Saturday, May 30, 2009

Reality is Messy

We adopted a puppy. If you have never adopted a puppy then that last sentence invoked thoughts of puppies as seen on Hallmark cards and dog food commercials. If you have adopted a puppy then you are now having flashes of overturned trash cans, chewed up everything, toilet paper dragged throughout the house and whining to go in and whining to go out and whining to go in. There is the idea of a puppy and then there is the reality of a puppy. If you haven't had a puppy, you love it, in your mind's eye, immediately because it is a puppy. If you have had a puppy you know you end up loving it despite it being a puppy.

Having a child and having a pet are not the same thing however, there are some similarities. The idea of a baby is all softness and beatific smiles. The reality of a baby is a lot of hard, thankless work. Puppies turn into sedate dogs in a year or so, or so I have heard. A baby is just the beginning of a long, twisting journey.
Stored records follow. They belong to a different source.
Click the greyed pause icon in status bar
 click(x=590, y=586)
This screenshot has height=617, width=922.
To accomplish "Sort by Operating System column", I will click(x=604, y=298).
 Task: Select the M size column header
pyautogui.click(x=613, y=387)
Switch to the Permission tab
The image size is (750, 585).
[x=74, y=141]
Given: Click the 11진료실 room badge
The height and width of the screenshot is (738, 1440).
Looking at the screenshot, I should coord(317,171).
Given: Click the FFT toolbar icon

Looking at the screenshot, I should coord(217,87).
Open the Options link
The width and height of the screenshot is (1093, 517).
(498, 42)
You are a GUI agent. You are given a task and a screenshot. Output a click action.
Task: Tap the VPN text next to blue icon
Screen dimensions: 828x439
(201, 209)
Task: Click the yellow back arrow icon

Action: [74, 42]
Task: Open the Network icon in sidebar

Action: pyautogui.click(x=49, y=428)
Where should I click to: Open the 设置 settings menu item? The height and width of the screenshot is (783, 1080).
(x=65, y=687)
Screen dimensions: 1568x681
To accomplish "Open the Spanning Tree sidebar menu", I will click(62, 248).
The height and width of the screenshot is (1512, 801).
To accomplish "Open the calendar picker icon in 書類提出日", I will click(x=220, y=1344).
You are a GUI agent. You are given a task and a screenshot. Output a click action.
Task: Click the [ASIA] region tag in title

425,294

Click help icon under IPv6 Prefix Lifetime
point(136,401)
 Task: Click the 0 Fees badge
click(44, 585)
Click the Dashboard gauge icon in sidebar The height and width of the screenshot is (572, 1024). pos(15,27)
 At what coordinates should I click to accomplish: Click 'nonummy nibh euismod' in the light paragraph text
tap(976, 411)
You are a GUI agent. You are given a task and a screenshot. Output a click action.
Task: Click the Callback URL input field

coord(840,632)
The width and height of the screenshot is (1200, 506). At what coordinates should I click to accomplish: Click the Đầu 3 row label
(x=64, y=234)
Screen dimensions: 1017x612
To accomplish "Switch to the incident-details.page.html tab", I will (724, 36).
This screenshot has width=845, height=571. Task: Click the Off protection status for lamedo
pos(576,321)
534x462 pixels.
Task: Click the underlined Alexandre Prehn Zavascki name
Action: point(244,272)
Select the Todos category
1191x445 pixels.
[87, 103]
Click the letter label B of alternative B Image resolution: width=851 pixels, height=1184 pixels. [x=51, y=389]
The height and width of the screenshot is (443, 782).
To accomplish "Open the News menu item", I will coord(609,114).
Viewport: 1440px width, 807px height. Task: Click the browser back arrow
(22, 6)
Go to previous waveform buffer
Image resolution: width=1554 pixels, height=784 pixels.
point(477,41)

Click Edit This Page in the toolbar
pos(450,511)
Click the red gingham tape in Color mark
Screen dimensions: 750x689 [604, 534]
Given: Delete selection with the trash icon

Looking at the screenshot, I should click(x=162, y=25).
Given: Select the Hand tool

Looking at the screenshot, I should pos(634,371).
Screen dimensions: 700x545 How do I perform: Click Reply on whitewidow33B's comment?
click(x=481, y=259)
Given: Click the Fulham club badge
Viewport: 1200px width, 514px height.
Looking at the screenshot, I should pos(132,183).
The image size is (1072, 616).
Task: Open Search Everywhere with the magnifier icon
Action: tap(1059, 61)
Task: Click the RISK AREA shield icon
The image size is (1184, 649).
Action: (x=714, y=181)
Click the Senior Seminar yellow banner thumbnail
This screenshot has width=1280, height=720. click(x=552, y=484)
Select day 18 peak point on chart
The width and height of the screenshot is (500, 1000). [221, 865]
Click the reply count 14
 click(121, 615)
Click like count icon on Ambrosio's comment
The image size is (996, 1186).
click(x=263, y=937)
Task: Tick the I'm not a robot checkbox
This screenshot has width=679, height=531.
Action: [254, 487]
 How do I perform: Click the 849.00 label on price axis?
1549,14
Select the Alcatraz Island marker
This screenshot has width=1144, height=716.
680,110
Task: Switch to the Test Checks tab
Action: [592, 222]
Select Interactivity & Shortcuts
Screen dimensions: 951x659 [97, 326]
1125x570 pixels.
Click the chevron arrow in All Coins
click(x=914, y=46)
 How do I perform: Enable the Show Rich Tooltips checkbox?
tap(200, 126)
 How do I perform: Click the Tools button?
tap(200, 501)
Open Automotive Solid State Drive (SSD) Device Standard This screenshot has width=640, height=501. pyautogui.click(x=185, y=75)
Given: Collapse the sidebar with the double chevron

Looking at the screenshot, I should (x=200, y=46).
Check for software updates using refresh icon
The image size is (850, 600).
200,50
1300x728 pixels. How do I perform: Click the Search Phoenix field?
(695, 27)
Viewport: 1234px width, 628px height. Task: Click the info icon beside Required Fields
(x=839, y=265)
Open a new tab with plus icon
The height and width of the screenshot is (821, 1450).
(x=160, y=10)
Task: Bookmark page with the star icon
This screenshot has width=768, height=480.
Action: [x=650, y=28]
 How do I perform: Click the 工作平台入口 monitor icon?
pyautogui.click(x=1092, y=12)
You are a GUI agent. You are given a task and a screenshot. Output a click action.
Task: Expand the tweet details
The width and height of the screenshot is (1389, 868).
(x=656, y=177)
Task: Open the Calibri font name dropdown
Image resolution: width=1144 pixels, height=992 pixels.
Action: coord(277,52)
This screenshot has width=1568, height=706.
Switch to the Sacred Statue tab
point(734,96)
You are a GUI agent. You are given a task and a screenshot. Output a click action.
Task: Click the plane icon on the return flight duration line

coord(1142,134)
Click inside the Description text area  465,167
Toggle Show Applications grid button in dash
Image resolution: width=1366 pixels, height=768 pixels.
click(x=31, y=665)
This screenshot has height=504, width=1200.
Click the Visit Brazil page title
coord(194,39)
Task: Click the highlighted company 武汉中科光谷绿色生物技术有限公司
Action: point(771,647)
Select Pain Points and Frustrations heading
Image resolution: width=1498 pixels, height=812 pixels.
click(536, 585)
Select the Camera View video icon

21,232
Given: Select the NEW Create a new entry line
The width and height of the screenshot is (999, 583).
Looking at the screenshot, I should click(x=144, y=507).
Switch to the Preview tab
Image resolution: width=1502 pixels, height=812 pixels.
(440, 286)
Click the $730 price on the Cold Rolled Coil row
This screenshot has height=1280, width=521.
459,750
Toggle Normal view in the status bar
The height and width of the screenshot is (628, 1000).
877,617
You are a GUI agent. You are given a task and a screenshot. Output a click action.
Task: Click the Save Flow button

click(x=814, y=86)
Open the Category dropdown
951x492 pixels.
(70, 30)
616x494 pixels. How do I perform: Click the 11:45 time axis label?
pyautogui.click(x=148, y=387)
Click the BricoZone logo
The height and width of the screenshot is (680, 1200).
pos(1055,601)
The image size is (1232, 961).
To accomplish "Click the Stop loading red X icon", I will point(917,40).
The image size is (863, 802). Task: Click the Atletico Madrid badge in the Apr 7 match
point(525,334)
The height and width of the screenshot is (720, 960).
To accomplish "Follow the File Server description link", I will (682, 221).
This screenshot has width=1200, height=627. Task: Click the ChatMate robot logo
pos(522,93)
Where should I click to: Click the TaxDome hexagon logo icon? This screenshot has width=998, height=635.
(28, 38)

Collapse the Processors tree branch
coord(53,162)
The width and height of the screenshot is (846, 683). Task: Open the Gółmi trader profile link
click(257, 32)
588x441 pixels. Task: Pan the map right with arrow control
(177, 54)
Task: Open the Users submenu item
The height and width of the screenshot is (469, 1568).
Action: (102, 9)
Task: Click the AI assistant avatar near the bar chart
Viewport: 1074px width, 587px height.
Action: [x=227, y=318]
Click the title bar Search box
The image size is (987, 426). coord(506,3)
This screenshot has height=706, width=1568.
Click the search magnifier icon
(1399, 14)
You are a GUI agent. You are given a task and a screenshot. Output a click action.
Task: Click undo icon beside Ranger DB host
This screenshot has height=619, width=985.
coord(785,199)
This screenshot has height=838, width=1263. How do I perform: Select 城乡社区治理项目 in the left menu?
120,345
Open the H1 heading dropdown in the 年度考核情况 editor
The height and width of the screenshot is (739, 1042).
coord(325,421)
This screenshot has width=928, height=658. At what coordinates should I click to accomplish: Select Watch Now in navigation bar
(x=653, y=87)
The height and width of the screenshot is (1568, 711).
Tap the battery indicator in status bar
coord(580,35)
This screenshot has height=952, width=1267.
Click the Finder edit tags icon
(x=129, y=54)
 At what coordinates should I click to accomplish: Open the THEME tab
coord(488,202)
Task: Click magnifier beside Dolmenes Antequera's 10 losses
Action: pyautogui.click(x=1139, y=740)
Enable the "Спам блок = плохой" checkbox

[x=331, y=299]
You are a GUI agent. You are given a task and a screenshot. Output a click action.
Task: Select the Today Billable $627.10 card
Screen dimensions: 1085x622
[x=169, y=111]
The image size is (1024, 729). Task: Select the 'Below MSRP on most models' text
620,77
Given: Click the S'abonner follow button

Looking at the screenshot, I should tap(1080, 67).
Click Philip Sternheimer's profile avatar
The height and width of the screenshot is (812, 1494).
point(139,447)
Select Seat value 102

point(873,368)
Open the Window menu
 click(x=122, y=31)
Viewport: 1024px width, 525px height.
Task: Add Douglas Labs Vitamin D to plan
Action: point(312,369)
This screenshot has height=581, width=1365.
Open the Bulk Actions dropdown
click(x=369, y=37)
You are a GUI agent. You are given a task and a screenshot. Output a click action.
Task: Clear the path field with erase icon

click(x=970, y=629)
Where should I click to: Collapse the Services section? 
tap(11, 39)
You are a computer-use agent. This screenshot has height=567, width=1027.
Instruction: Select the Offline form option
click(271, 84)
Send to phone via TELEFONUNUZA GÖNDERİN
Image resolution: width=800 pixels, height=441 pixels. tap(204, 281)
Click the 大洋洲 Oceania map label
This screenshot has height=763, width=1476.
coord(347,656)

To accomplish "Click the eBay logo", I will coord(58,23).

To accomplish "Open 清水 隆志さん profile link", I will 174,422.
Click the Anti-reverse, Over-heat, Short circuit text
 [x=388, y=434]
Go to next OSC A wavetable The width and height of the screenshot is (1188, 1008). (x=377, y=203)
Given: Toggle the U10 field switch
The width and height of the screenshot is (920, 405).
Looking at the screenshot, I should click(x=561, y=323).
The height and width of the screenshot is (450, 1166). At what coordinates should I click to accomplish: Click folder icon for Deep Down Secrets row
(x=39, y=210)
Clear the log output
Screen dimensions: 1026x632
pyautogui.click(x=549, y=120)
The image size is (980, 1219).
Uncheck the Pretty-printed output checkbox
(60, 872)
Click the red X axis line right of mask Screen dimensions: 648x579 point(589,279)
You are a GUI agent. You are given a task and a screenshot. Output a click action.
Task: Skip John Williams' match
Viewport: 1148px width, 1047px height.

A journey that just when you think you have gotten the hang of it makes a ninety degree turn requiring you to figure it out again. Diapers turn into training pants and training pants turn into big boy pants and big boy pants turn into $90 jeans. (Thankfully, at that point you can decline.)

Our journey as a parent is not so different from our spiritual journey. We figure one step out just in time to take another step, quite possibly in a different direction. Just as it wouldn't be wise to treat your teenager like a baby. No sippy cups in middle school. It isn't reasonable to expect your life in Christ to contiue in the same rut. Jesus often tipped the tables in the temple, metaphorically, with his followers. Don't seek wealth for wealth's sake. Care for the weak. Break the rules if it means comforting those in need of comfort. This is not the stuff of predicability.

Those who think they can have a puppy like the one in the Hallmark card, or keep a child always in his bouncy seat or force Jesus into a perfectly understood and predictable box are in for a surprise. That imagined tidiness isn't real. The tiring, frustrating, messy endeavors are the real ones. The reward for a real puppy is a loyal, if irritating, friend. The reward for a child allowed to grow and change is a family of strong individuals (I'm hoping). The reward for an ever changing spiritual adventure is a deeper walk with Christ.

Embrace the hard work of life and the changes that are coming just around the corner. They enrich our souls even if it doesn't feel like at the time.